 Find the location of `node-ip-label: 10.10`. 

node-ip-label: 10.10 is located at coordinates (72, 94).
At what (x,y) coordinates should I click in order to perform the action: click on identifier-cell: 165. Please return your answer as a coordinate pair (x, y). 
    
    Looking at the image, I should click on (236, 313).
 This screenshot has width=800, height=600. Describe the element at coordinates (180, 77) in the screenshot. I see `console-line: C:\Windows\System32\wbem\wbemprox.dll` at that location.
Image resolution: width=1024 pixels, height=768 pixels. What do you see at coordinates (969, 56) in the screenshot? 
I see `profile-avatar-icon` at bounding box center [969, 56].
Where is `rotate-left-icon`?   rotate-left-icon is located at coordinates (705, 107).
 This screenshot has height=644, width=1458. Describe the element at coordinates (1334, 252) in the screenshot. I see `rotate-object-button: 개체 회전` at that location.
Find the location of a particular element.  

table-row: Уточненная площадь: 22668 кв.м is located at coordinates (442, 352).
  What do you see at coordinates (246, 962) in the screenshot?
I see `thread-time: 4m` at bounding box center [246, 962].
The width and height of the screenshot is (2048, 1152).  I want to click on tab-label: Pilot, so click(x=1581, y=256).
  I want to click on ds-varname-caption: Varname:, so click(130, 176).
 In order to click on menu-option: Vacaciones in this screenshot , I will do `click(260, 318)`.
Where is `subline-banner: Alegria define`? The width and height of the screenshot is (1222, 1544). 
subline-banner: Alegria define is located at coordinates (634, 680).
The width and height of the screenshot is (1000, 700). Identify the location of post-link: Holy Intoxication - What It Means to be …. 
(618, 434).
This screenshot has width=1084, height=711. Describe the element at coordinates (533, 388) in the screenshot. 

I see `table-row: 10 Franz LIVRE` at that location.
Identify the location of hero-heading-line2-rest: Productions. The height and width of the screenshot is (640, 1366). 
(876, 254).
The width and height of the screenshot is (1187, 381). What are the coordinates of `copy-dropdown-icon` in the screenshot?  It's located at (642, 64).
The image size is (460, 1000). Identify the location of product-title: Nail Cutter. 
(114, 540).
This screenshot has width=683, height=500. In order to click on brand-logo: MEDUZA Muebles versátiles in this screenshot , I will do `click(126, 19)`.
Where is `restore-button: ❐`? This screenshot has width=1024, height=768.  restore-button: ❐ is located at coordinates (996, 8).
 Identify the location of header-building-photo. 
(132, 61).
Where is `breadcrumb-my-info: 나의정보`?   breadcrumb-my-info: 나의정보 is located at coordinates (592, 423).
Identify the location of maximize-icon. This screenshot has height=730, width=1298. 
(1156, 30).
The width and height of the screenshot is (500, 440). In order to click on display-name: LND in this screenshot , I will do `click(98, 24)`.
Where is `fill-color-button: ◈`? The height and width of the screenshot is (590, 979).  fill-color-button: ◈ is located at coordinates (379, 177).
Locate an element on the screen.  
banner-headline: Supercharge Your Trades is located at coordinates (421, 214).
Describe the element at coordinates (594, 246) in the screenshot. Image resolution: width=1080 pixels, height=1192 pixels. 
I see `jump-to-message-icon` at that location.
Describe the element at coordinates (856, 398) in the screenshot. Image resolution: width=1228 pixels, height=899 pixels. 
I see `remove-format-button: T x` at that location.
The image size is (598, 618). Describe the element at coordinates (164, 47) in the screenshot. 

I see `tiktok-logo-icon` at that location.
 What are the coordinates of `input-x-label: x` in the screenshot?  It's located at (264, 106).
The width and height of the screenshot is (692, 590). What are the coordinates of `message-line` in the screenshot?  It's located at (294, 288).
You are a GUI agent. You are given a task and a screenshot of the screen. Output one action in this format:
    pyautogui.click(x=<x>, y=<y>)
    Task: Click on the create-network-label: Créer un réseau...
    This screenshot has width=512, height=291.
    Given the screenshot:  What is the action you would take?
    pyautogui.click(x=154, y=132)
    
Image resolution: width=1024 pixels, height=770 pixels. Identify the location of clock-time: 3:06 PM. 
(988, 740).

★ ★ ★ ★ ★ ★ ★

* **EXERCISE DESCRIPTION**:
Give every line of the records above as a Markdown table with the columns Row and Line, one numbered row per line. Leave out blank lines.

* **ANSWER SECTION**:
| Row | Line |
|---|---|
| 1 |  Find the location of `node-ip-label: 10.10`.  |
| 2 | node-ip-label: 10.10 is located at coordinates (72, 94). |
| 3 | At what (x,y) coordinates should I click in order to perform the action: click on identifier-cell: 165. Please return your answer as a coordinate pair (x, y).  |
| 4 |     Looking at the image, I should click on (236, 313). |
| 5 |  This screenshot has width=800, height=600. Describe the element at coordinates (180, 77) in the screenshot. I see `console-line: C:\Windows\System32\wbem\wbemprox.dll` at that location. |
| 6 | Image resolution: width=1024 pixels, height=768 pixels. What do you see at coordinates (969, 56) in the screenshot?  |
| 7 | I see `profile-avatar-icon` at bounding box center [969, 56]. |
| 8 | Where is `rotate-left-icon`?   rotate-left-icon is located at coordinates (705, 107). |
| 9 |  This screenshot has height=644, width=1458. Describe the element at coordinates (1334, 252) in the screenshot. I see `rotate-object-button: 개체 회전` at that location. |
| 10 | Find the location of a particular element.   |
| 11 | table-row: Уточненная площадь: 22668 кв.м is located at coordinates (442, 352). |
| 12 |   What do you see at coordinates (246, 962) in the screenshot? |
| 13 | I see `thread-time: 4m` at bounding box center [246, 962]. |
| 14 | The width and height of the screenshot is (2048, 1152).  I want to click on tab-label: Pilot, so click(x=1581, y=256). |
| 15 |   I want to click on ds-varname-caption: Varname:, so click(130, 176). |
| 16 |  In order to click on menu-option: Vacaciones in this screenshot , I will do `click(260, 318)`. |
| 17 | Where is `subline-banner: Alegria define`? The width and height of the screenshot is (1222, 1544).  |
| 18 | subline-banner: Alegria define is located at coordinates (634, 680). |
| 19 | The width and height of the screenshot is (1000, 700). Identify the location of post-link: Holy Intoxication - What It Means to be ….  |
| 20 | (618, 434). |
| 21 | This screenshot has width=1084, height=711. Describe the element at coordinates (533, 388) in the screenshot.  |
| 22 | I see `table-row: 10 Franz LIVRE` at that location. |
| 23 | Identify the location of hero-heading-line2-rest: Productions. The height and width of the screenshot is (640, 1366).  |
| 24 | (876, 254). |
| 25 | The width and height of the screenshot is (1187, 381). What are the coordinates of `copy-dropdown-icon` in the screenshot?  It's located at (642, 64). |
| 26 | The image size is (460, 1000). Identify the location of product-title: Nail Cutter.  |
| 27 | (114, 540). |
| 28 | This screenshot has width=683, height=500. In order to click on brand-logo: MEDUZA Muebles versátiles in this screenshot , I will do `click(126, 19)`. |
| 29 | Where is `restore-button: ❐`? This screenshot has width=1024, height=768.  restore-button: ❐ is located at coordinates (996, 8). |
| 30 |  Identify the location of header-building-photo.  |
| 31 | (132, 61). |
| 32 | Where is `breadcrumb-my-info: 나의정보`?   breadcrumb-my-info: 나의정보 is located at coordinates (592, 423). |
| 33 | Identify the location of maximize-icon. This screenshot has height=730, width=1298.  |
| 34 | (1156, 30). |
| 35 | The width and height of the screenshot is (500, 440). In order to click on display-name: LND in this screenshot , I will do `click(98, 24)`. |
| 36 | Where is `fill-color-button: ◈`? The height and width of the screenshot is (590, 979).  fill-color-button: ◈ is located at coordinates (379, 177). |
| 37 | Locate an element on the screen.   |
| 38 | banner-headline: Supercharge Your Trades is located at coordinates (421, 214). |
| 39 | Describe the element at coordinates (594, 246) in the screenshot. Image resolution: width=1080 pixels, height=1192 pixels.  |
| 40 | I see `jump-to-message-icon` at that location. |
| 41 | Describe the element at coordinates (856, 398) in the screenshot. Image resolution: width=1228 pixels, height=899 pixels.  |
| 42 | I see `remove-format-button: T x` at that location. |
| 43 | The image size is (598, 618). Describe the element at coordinates (164, 47) in the screenshot.  |
| 44 | I see `tiktok-logo-icon` at that location. |
| 45 |  What are the coordinates of `input-x-label: x` in the screenshot?  It's located at (264, 106). |
| 46 | The width and height of the screenshot is (692, 590). What are the coordinates of `message-line` in the screenshot?  It's located at (294, 288). |
| 47 | You are a GUI agent. You are given a task and a screenshot of the screen. Output one action in this format: |
| 48 |     pyautogui.click(x=<x>, y=<y>) |
| 49 |     Task: Click on the create-network-label: Créer un réseau... |
| 50 |     This screenshot has width=512, height=291. |
| 51 |     Given the screenshot:  What is the action you would take? |
| 52 |     pyautogui.click(x=154, y=132) |
| 53 | Image resolution: width=1024 pixels, height=770 pixels. Identify the location of clock-time: 3:06 PM.  |
| 54 | (988, 740). |